Now we're considering bijections $f\colon I_r \to I_s$ such that there exists $c$ with $d(f(x),f(y)) = cd(x,y)$ for all $x,y\in I_r$. Such a map must be a rational affine map (of the form $x\mapsto cy + d$ with $c,d\in \mathbb{Q}$), so such a bijection exists iff there are rational $c\neq 0$ and $d$ such that $cr + d = s$.
So the initial segments of $\mathbb{Q}$ modulo the "same shape" equivalence relation is essentially the same as $\mathbb{R}$ modulo the action of the group of invertible rational affine maps.
As Carl notes in the comments, the set of equivalence classes and the set $\mathbb{N}^\mathbb{N}$ both have size continuum, so they can be put in bijection, enabling you to code an equivalence class by a sequence of natural numbers. But Carl calls this "cheating" - indeed, it's not at all clear how to effectively or definably associate a sequence of natural numbers to an equivalence class.
These kinds of considerations lead us naturally to the study of Borel equivalence relations. The notion of Borel reduction of Borel equivalence relation is a very flexible formalization of the intuitive idea of assigning invariants to equivalence classes in a "reasonable" way.
In particular, a lot is known about countable Borel equivalence relations (where every equivalence class is countable). Such an equivalence relation is called smooth if it is Borel reducible to the equality relation on $2^\mathbb{N}$ (or equivalently $\mathbb{N}^\mathbb{N}$). That is to say, the smooth Borel equivalence relations are the ones whose classes can be classified by a sequence of natural numbers in a "reasonable" way.
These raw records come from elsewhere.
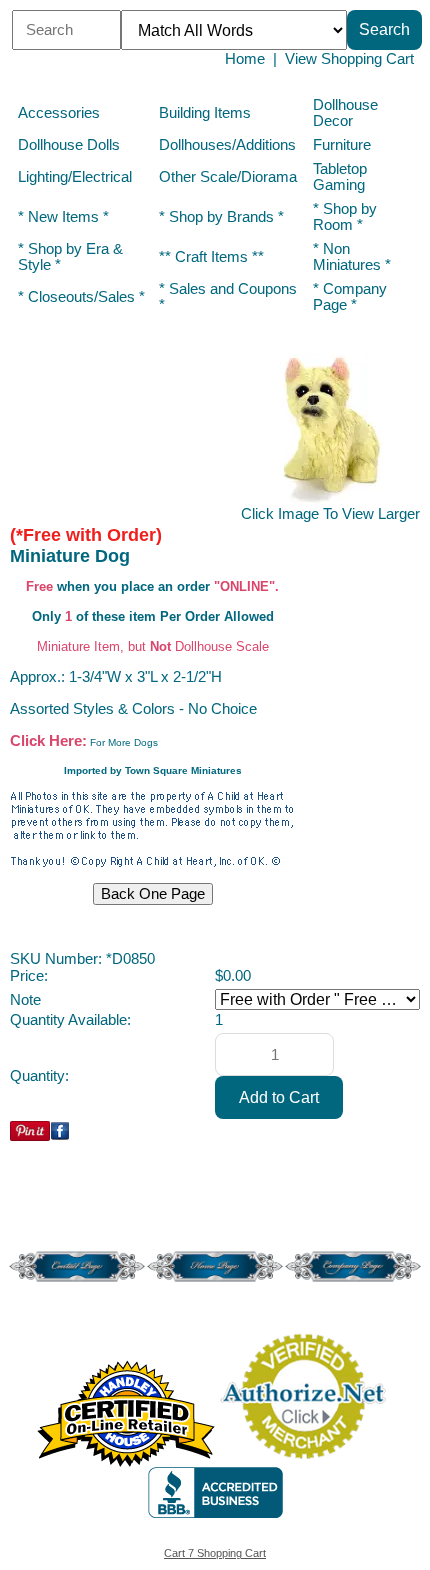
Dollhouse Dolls (69, 145)
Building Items (205, 113)
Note (25, 1000)
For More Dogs (124, 742)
Here is a very nice introduction to the subject of countable Borel equivalence relations, by Konstantin Slutsky: http://homepages.math.uic.edu/~kslutsky/papers/cber.pdf
In Proposition 2.1.1, Slutsky shows that the tail equivalence relation $E_t$ on $2^\mathbb{N}$ is not smooth. The definition is that $x E_t y$ iff there exist $k_1,k_2\in \mathbb{N}$ such that $x(k_1+n) = y(k_2+n)$ for all $n\in \mathbb{N}$. This equivalence relation is very similar to the one induced on $\mathbb{R}$ by the group of invertible rational affine maps: thinking of a binary sequence as the base $2$ representation of a real number, changing finitely many bits of the sequence corresponds to adding a dyadic rational, and shifting the sequence left or right corresponds to multiplying by a dyadic rational. This is imprecise, but it makes me suspect that a very similar argument to the proof of 2.1.1 would suffice to show that the "same shape" equivalence relation is not smooth.